*** Opening of Excerpted data ***
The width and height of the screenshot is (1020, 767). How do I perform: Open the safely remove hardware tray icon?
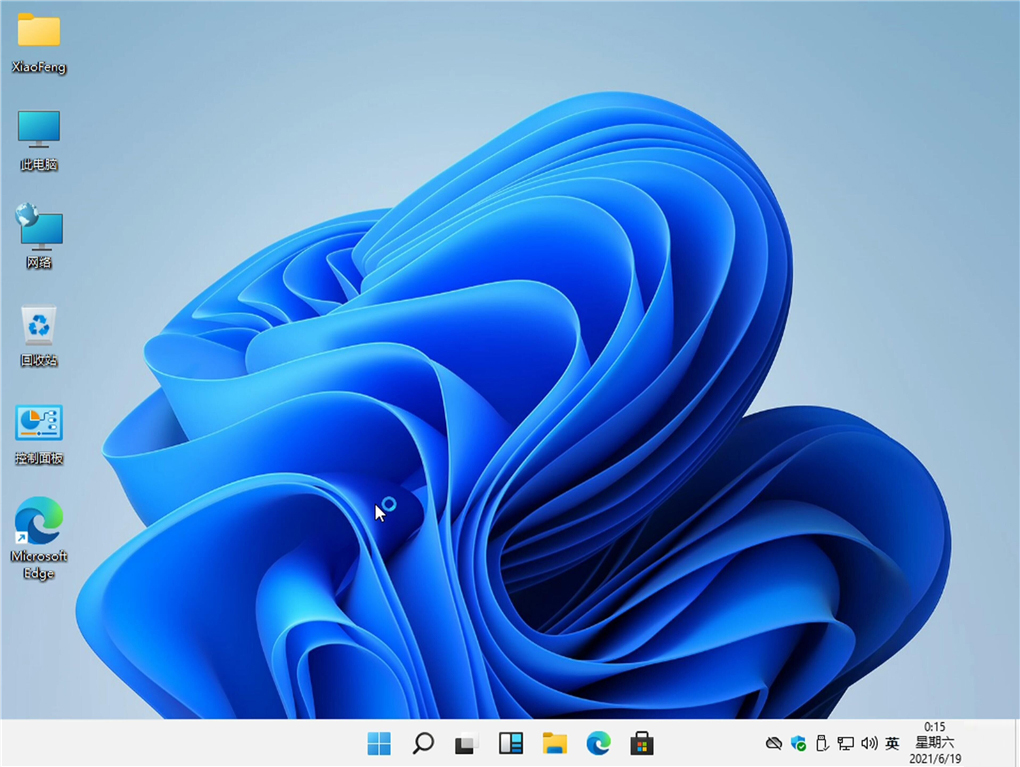coord(822,743)
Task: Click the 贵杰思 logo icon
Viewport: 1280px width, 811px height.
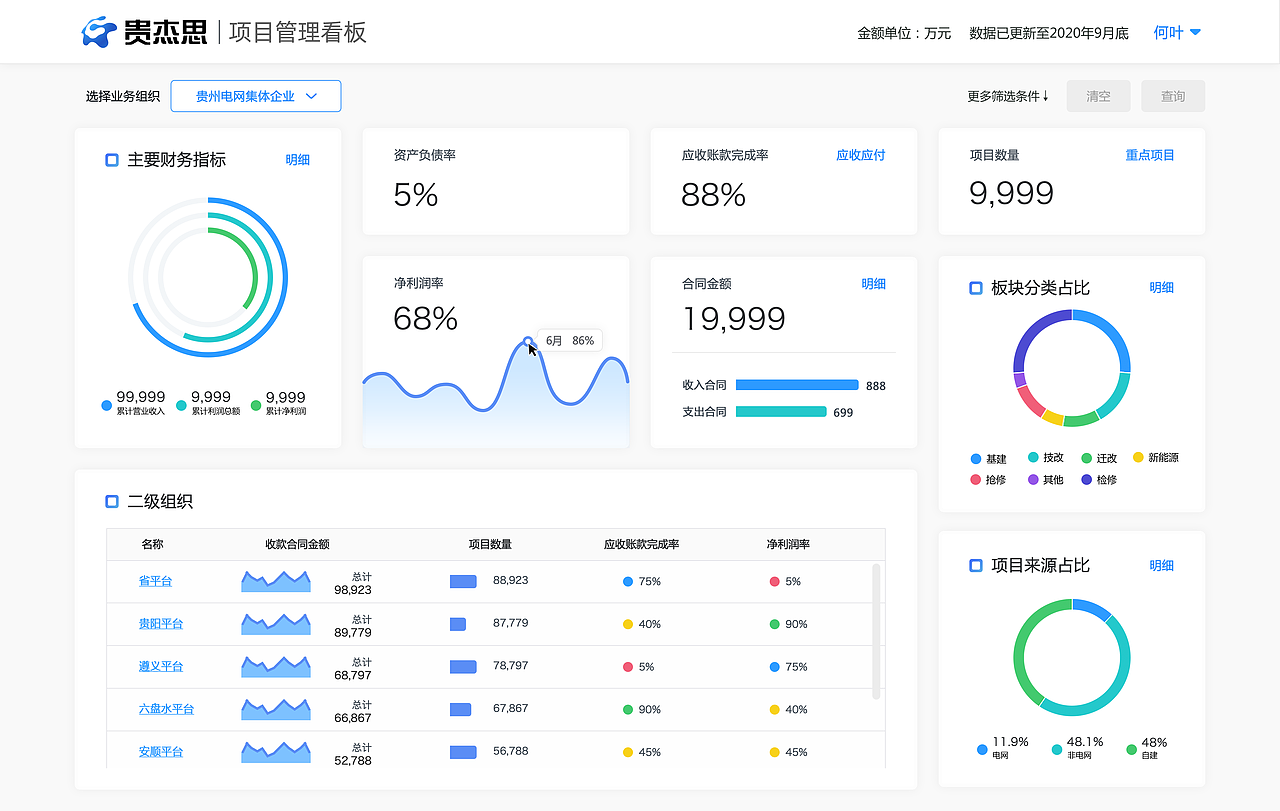Action: 96,31
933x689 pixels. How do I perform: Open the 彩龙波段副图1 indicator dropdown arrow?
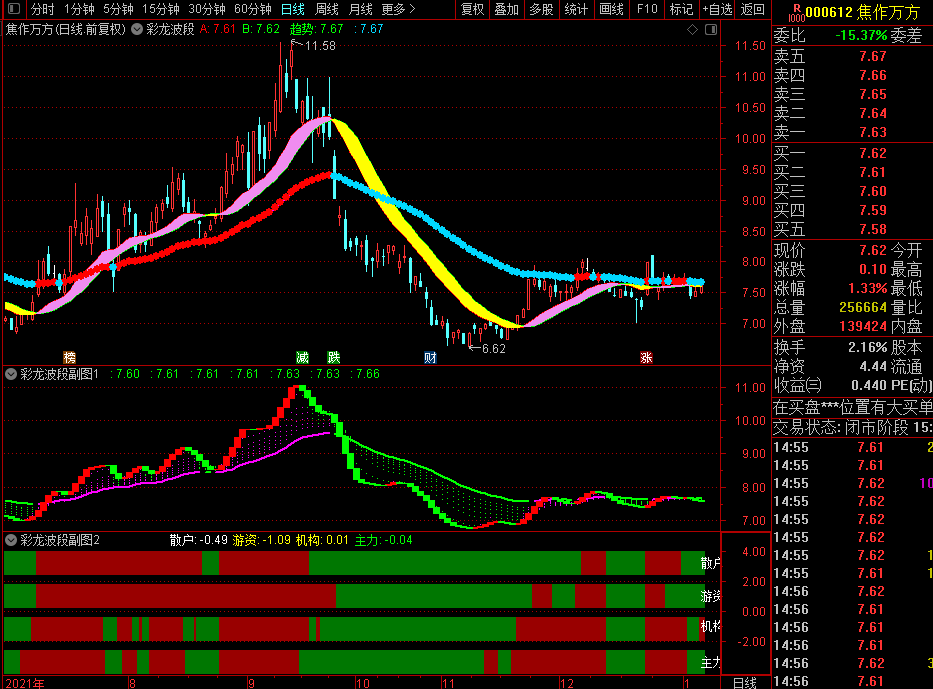point(11,374)
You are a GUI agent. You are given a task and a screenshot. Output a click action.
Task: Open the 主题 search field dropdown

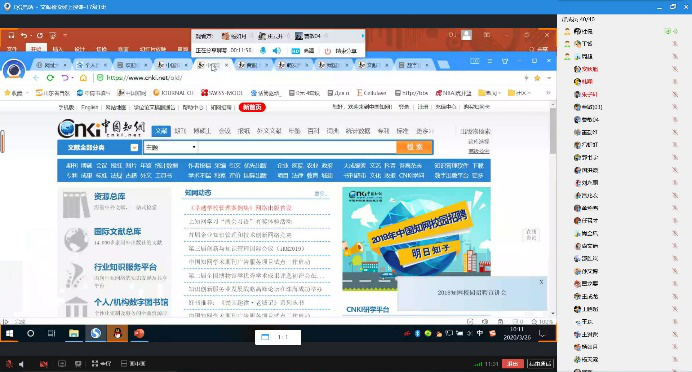point(170,147)
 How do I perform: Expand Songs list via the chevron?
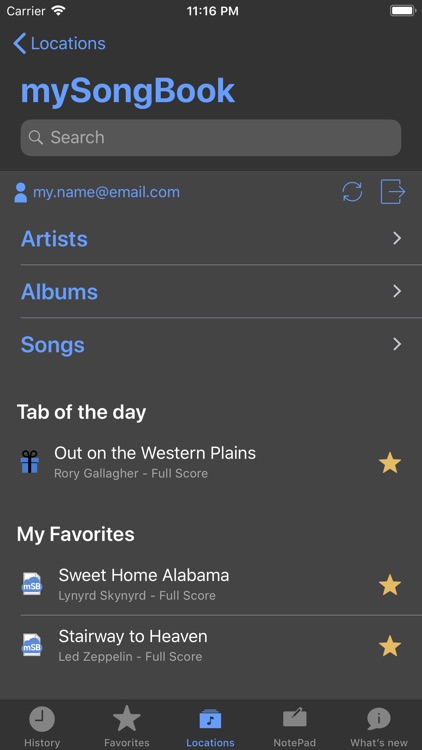397,344
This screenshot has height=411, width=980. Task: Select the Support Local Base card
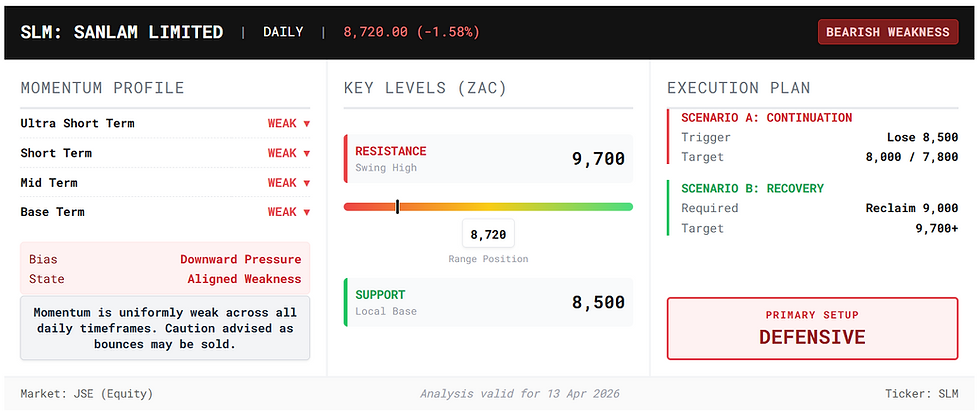pyautogui.click(x=488, y=302)
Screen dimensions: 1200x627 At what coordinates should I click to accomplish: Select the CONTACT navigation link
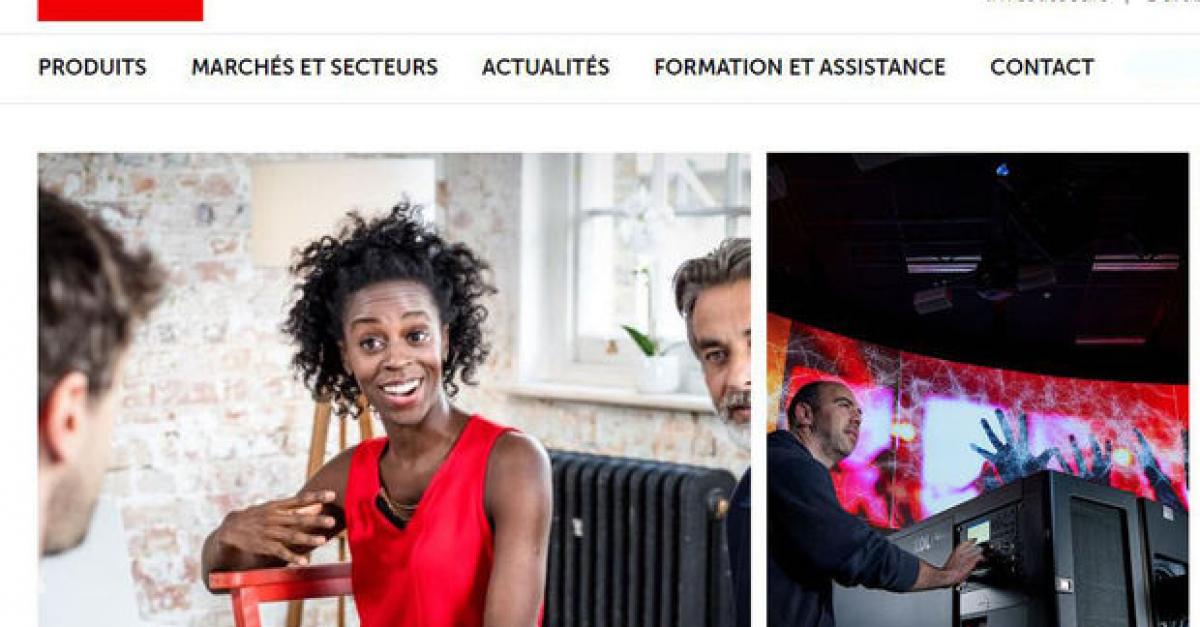1041,67
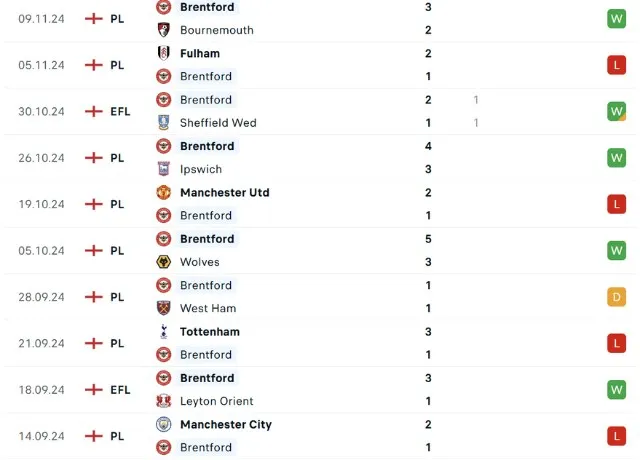
Task: Click the Sheffield Wed club crest
Action: click(164, 123)
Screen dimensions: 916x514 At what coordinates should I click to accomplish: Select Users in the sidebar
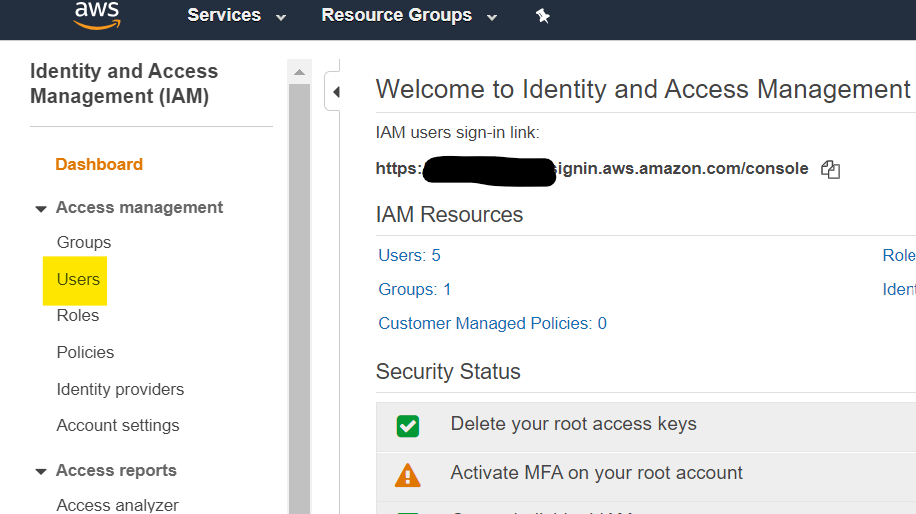point(78,279)
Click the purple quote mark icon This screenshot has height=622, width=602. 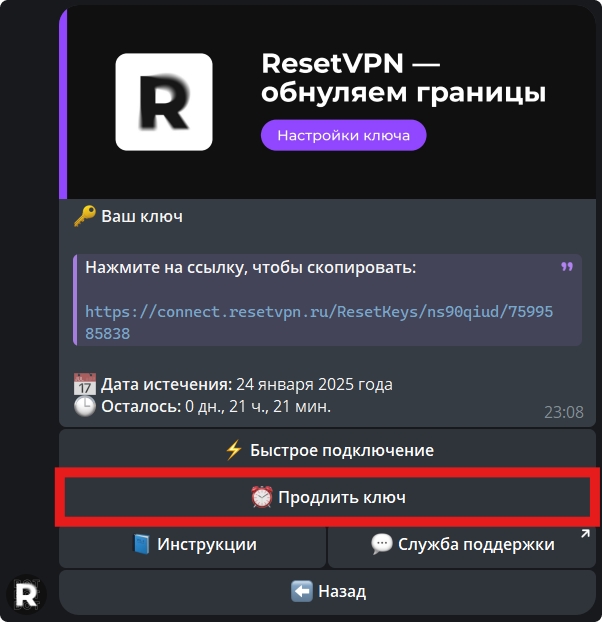[567, 267]
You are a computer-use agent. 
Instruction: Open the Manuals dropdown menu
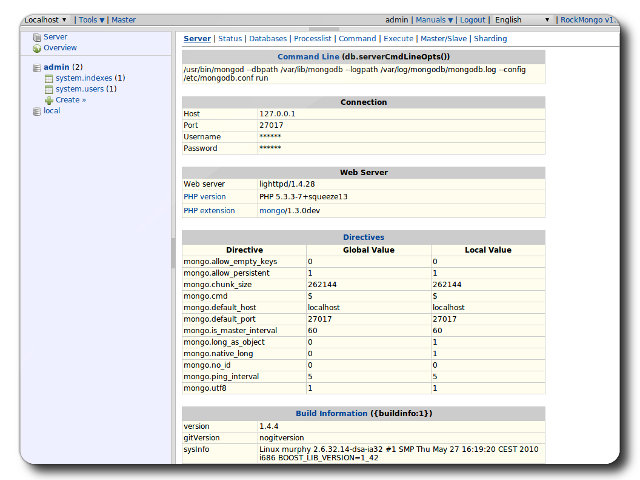(x=434, y=19)
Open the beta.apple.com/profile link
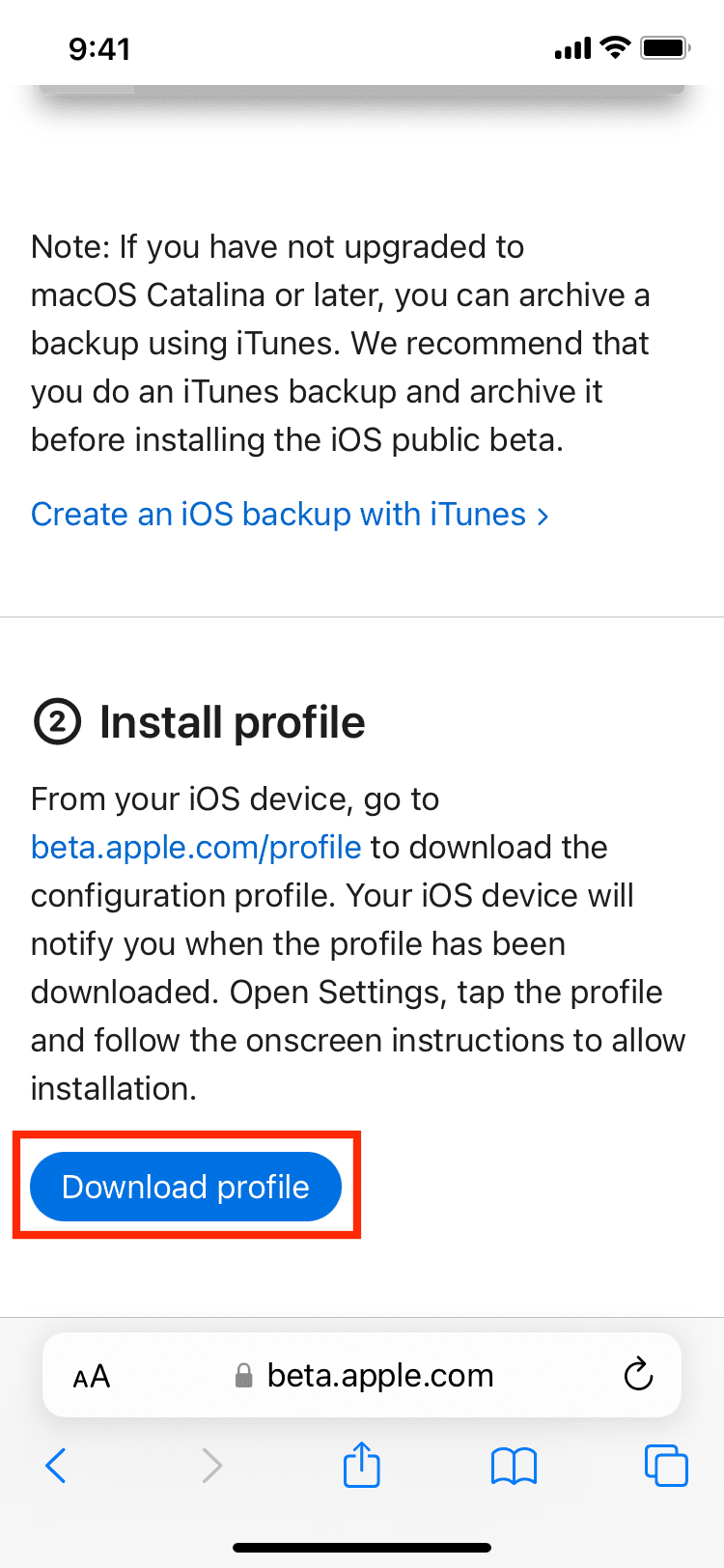Screen dimensions: 724x1568 [x=196, y=847]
*** Close of Excerpted data ***
From the listing, reproduce every line where the word "agent" is present.

#### Completed task:
You are a GUI agent. You are given a task and a screenshot. Output a click action.
You are a computer-use agent. 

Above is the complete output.